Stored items

_ _ _ _

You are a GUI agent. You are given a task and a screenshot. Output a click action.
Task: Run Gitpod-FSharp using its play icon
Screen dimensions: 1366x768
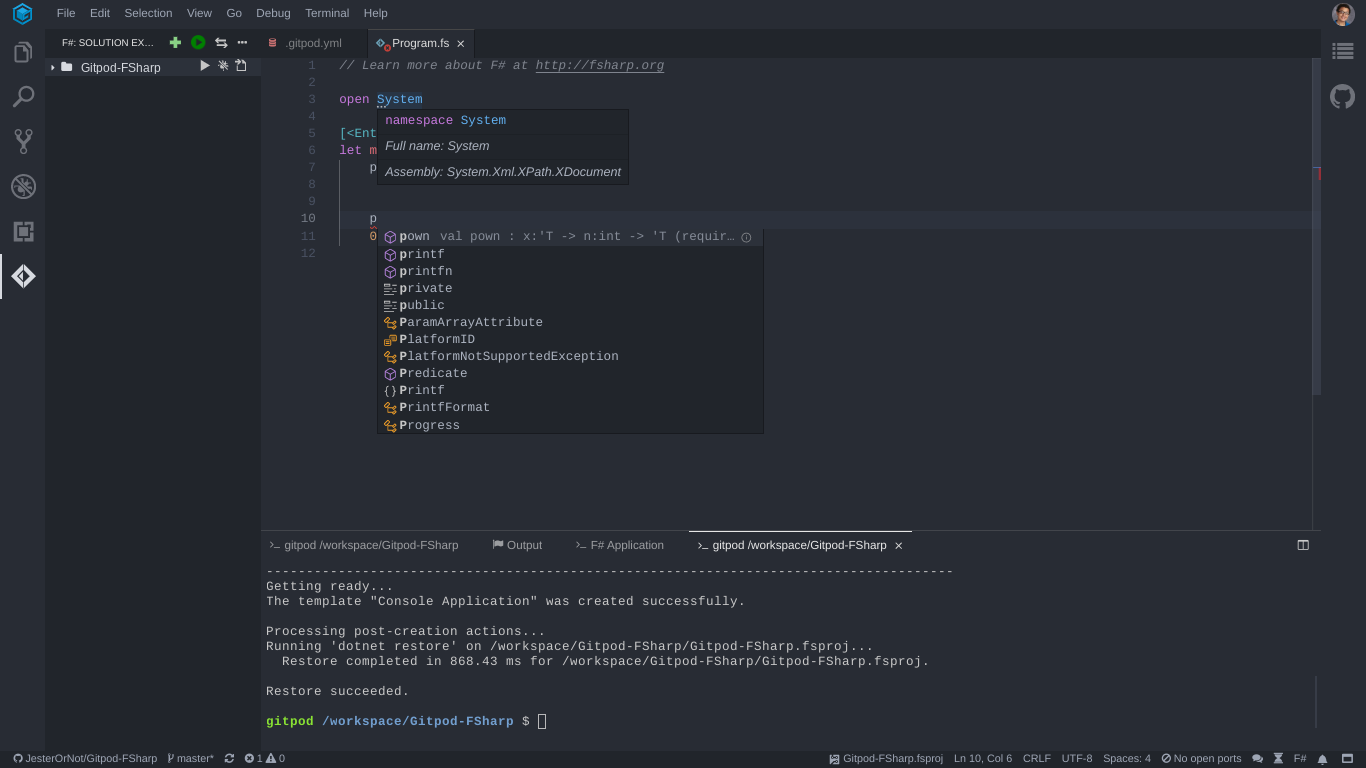pyautogui.click(x=204, y=66)
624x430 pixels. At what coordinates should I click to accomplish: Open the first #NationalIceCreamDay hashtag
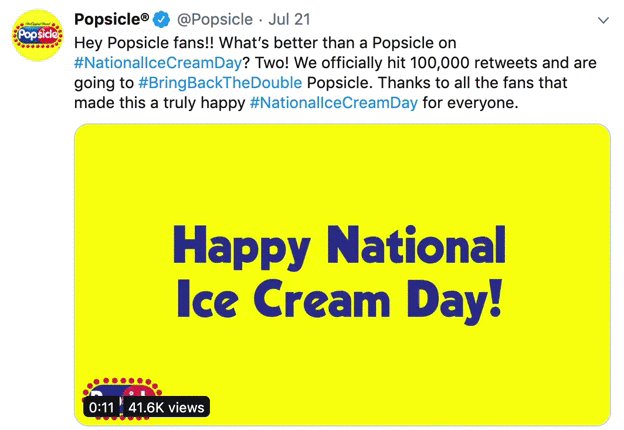click(158, 63)
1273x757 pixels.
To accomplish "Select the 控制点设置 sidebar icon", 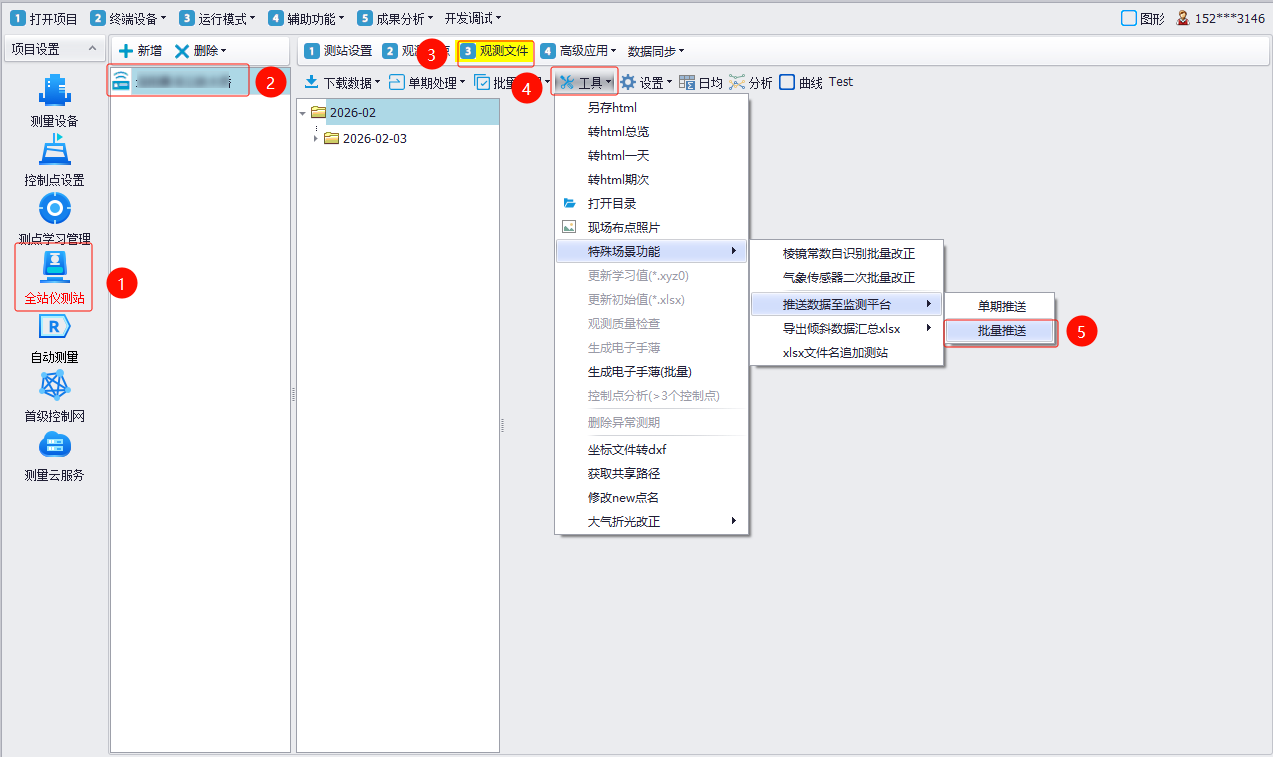I will [x=54, y=151].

_ _ _ _

Work instructions: Extract, word for word, each line from the top of the data down to and including the line with "1273x757 pixels."; skip the pictures.

Response to the task:
You are a GUI agent. You are given a task and a screenshot. Output a click action.
Task: Run Gitpod-FSharp using its play icon
Screen dimensions: 1366x768
pyautogui.click(x=204, y=66)
624x430 pixels. At what coordinates should I click to accomplish: Open the first #NationalIceCreamDay hashtag
click(158, 63)
1273x757 pixels.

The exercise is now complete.